### DATA FOR PROCESSING

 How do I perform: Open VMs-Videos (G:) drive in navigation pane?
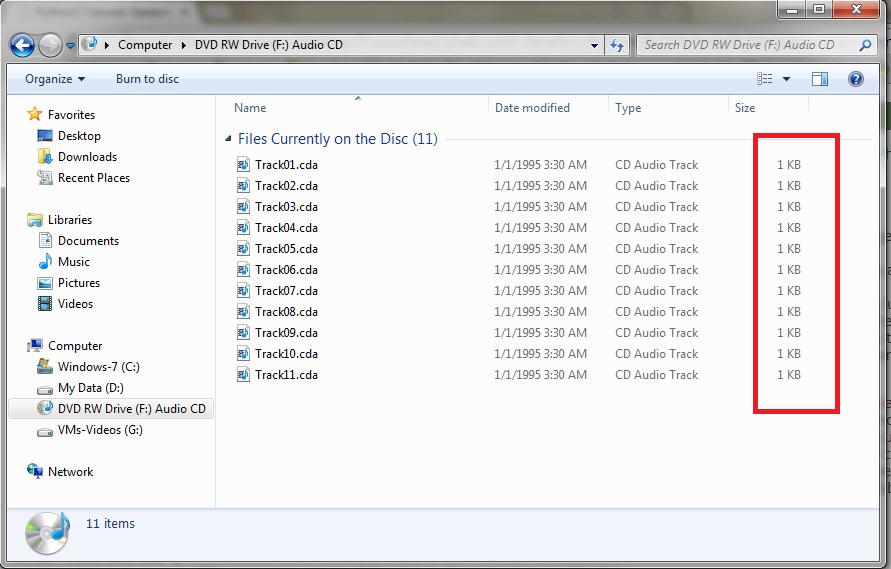(100, 430)
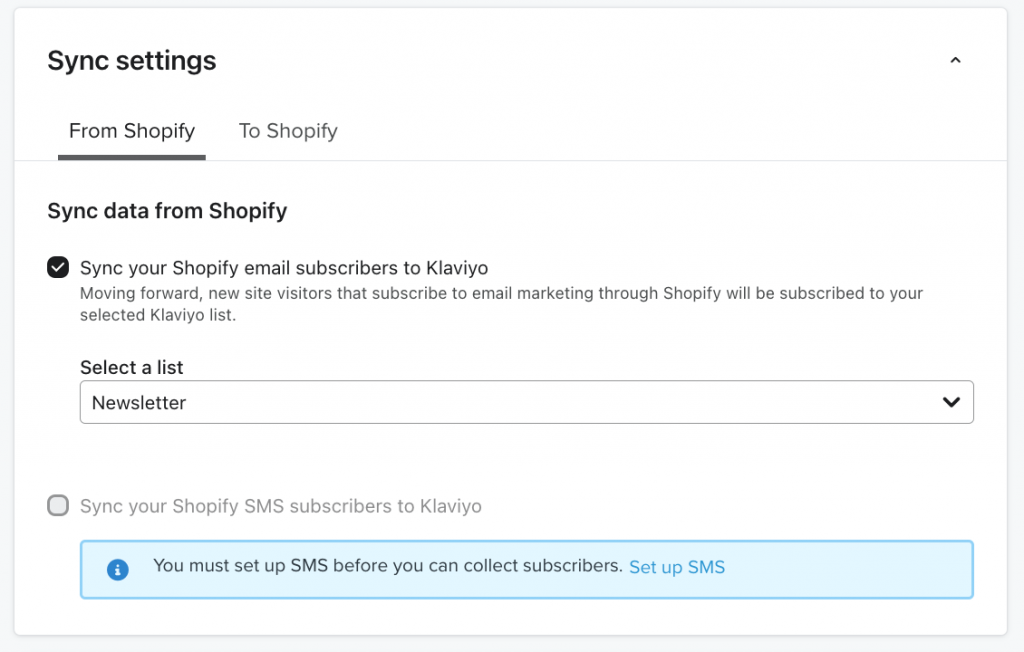
Task: Switch to the To Shopify tab
Action: (288, 131)
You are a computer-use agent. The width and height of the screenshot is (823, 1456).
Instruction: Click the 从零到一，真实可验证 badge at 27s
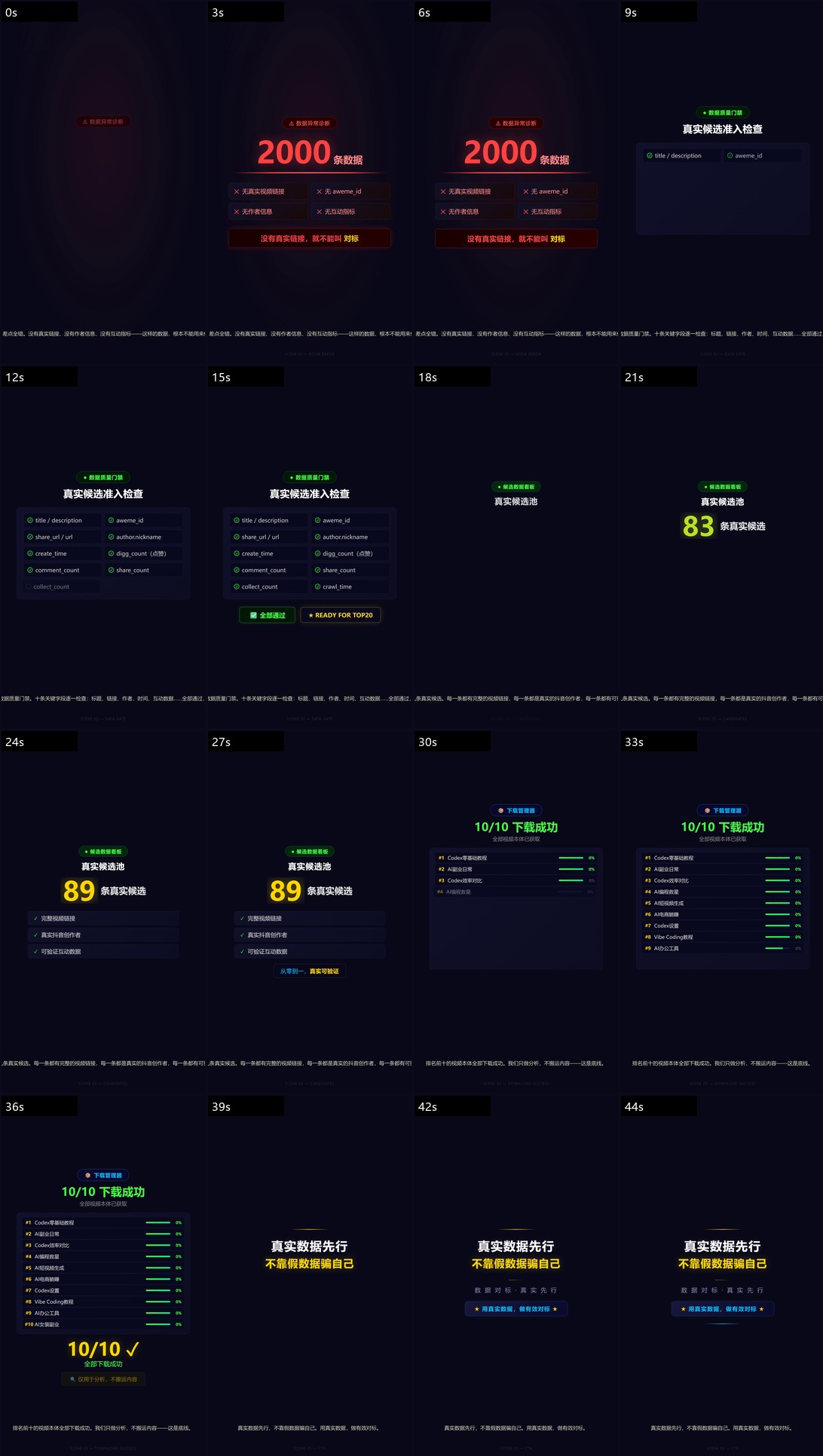(x=309, y=971)

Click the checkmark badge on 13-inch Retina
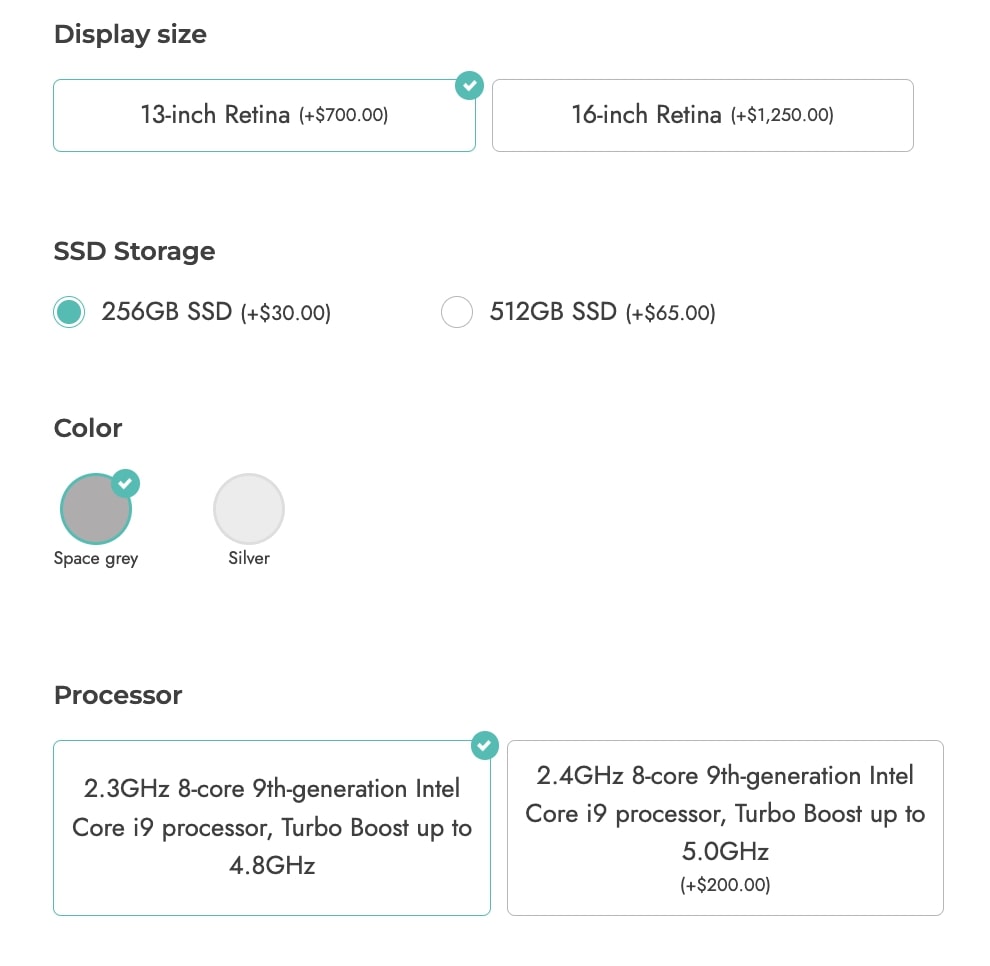pos(469,85)
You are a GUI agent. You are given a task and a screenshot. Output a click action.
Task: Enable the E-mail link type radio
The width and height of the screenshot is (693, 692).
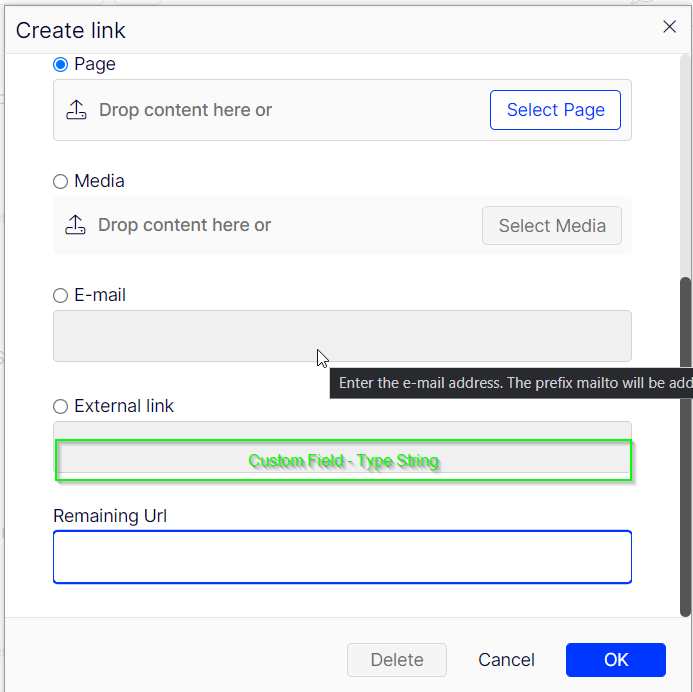pos(61,295)
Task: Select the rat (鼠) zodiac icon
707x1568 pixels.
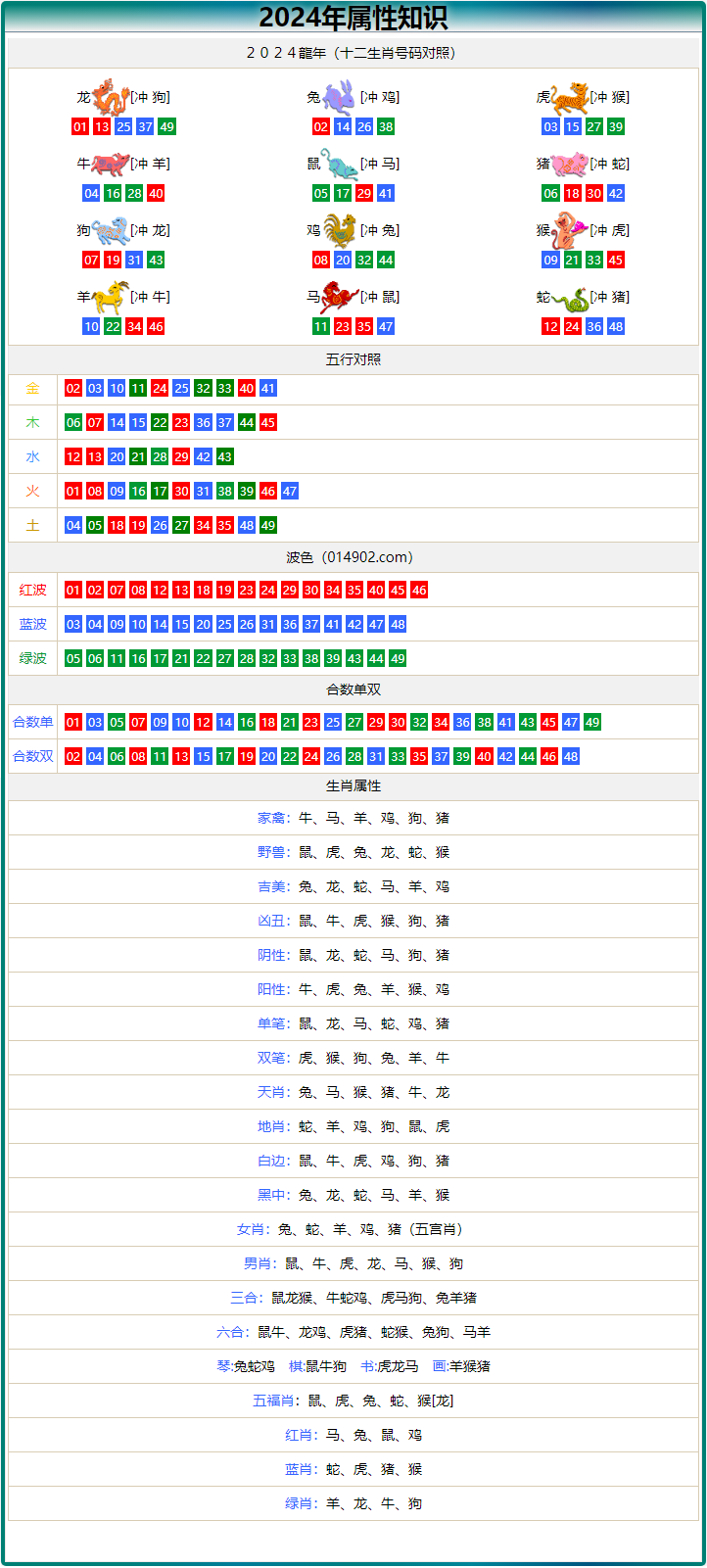Action: click(x=340, y=164)
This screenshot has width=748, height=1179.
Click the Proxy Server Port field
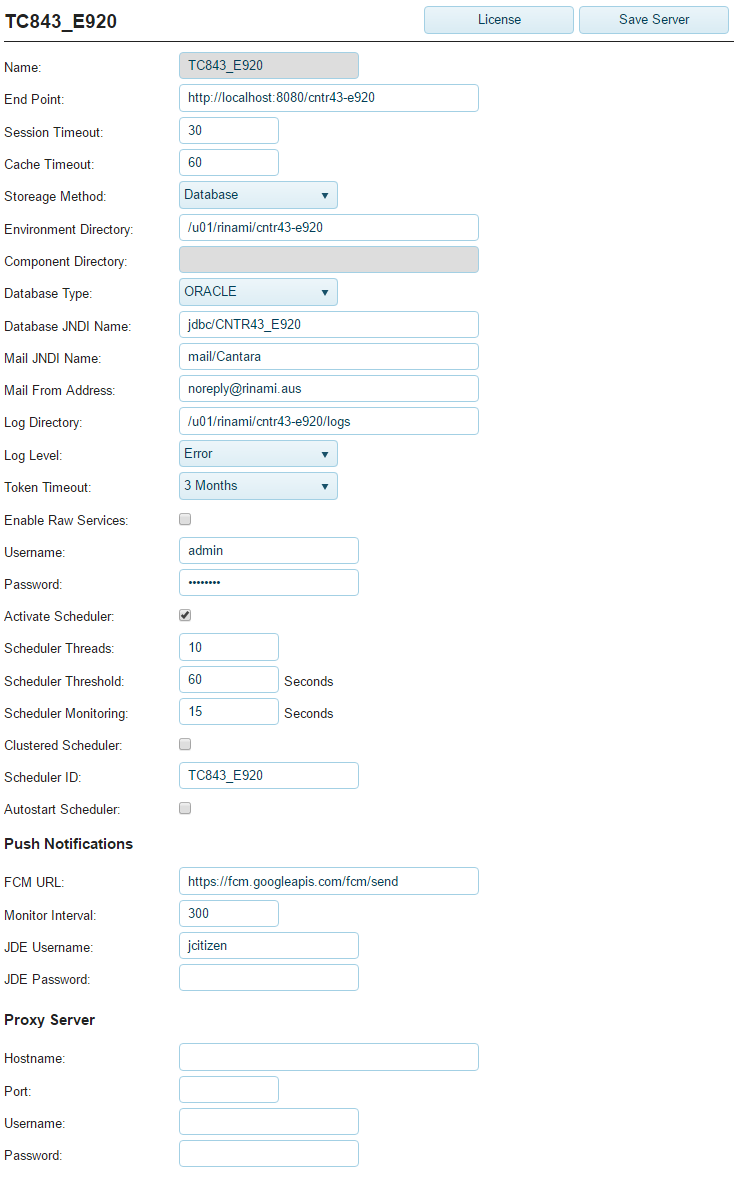pyautogui.click(x=228, y=1089)
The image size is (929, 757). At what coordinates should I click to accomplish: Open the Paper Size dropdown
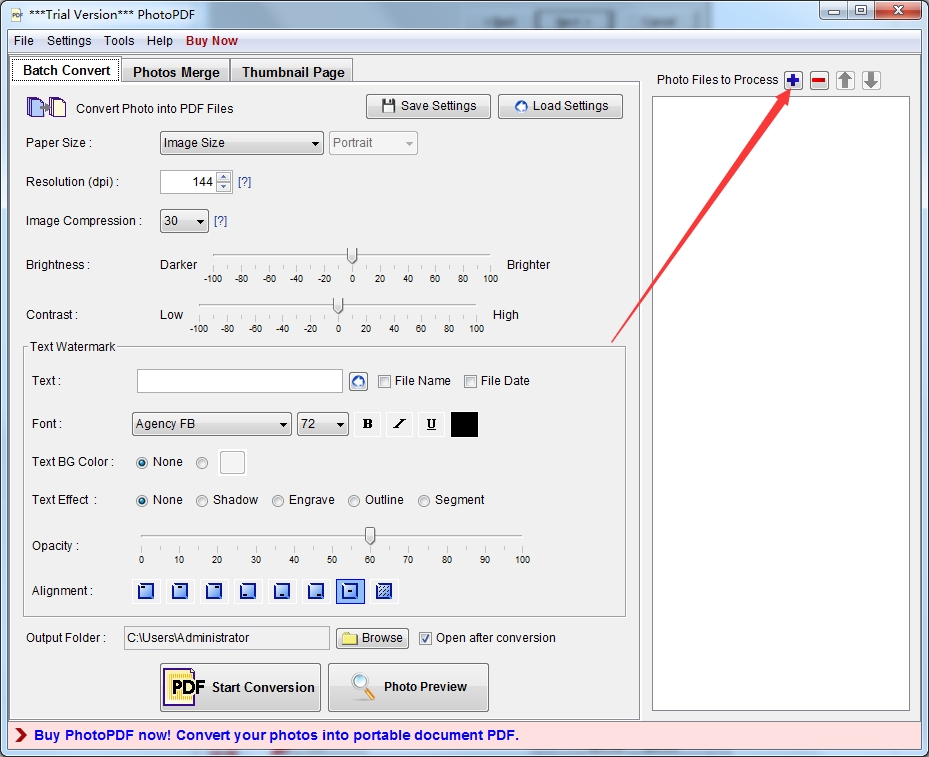tap(241, 143)
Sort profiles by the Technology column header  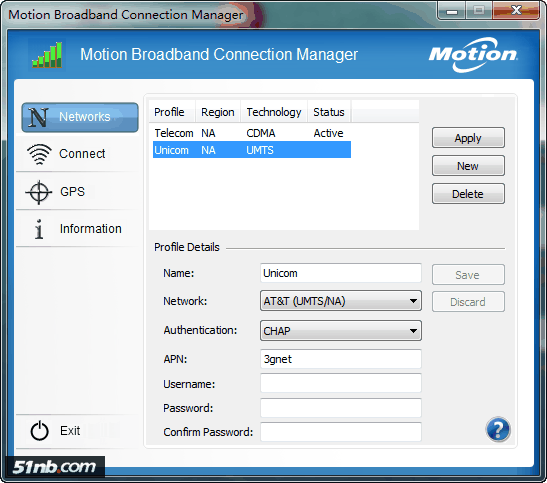coord(274,112)
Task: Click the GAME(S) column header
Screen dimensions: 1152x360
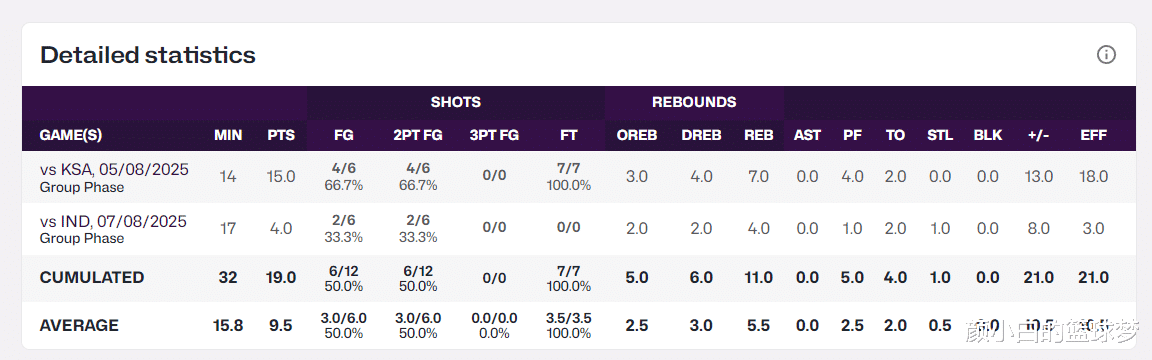Action: 71,135
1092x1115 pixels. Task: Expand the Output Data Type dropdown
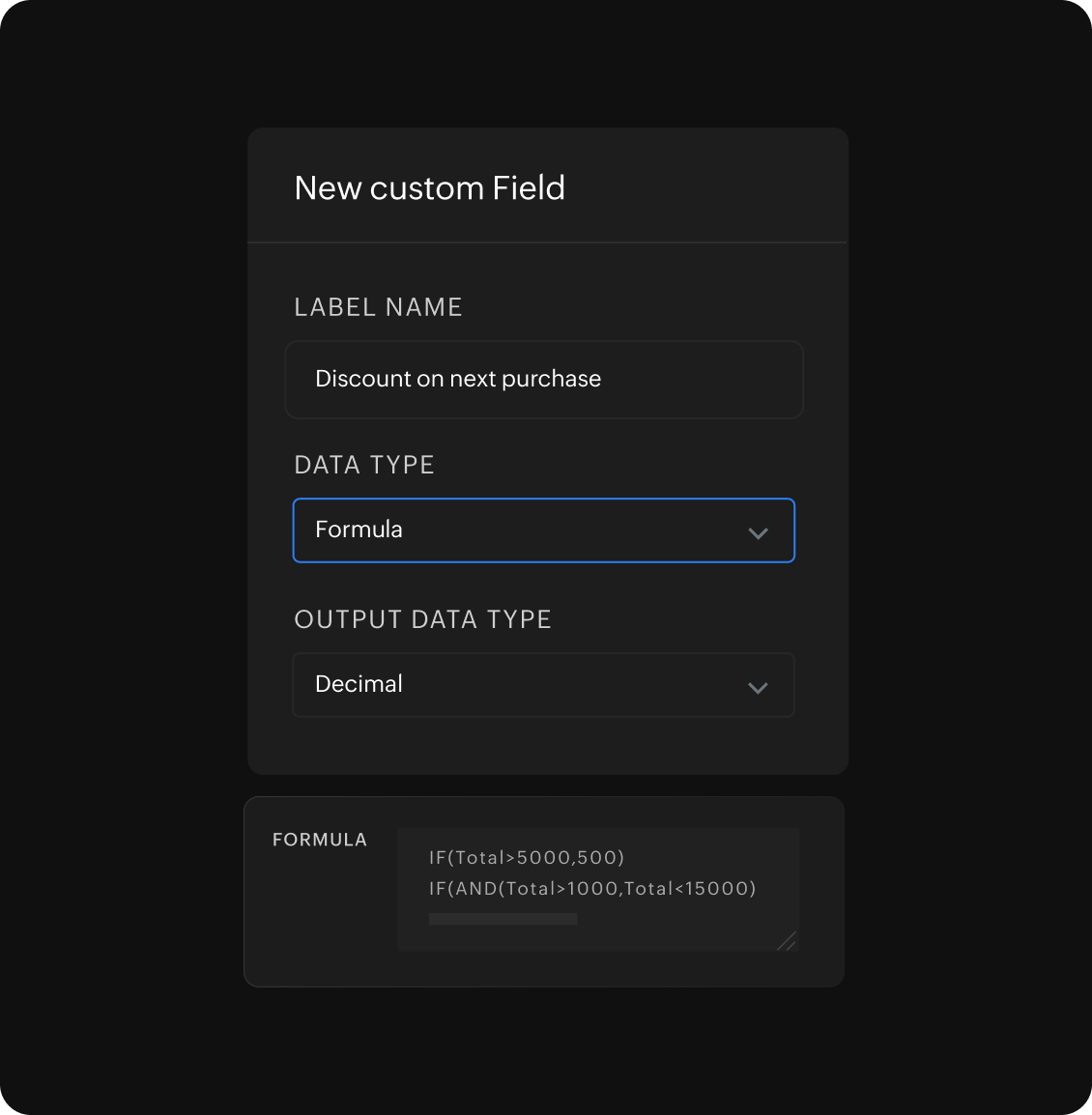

### TASK TO CARRY OUT
Copy out exactly the lines that begin at the line with "Screen dimensions: 1152x360" and end at the final line of the entries above. Leave out the pictures.

### WRITTEN RESPONSE
Screen dimensions: 1152x360
Action: 71,135
1092x1115 pixels. Task: Expand the Output Data Type dropdown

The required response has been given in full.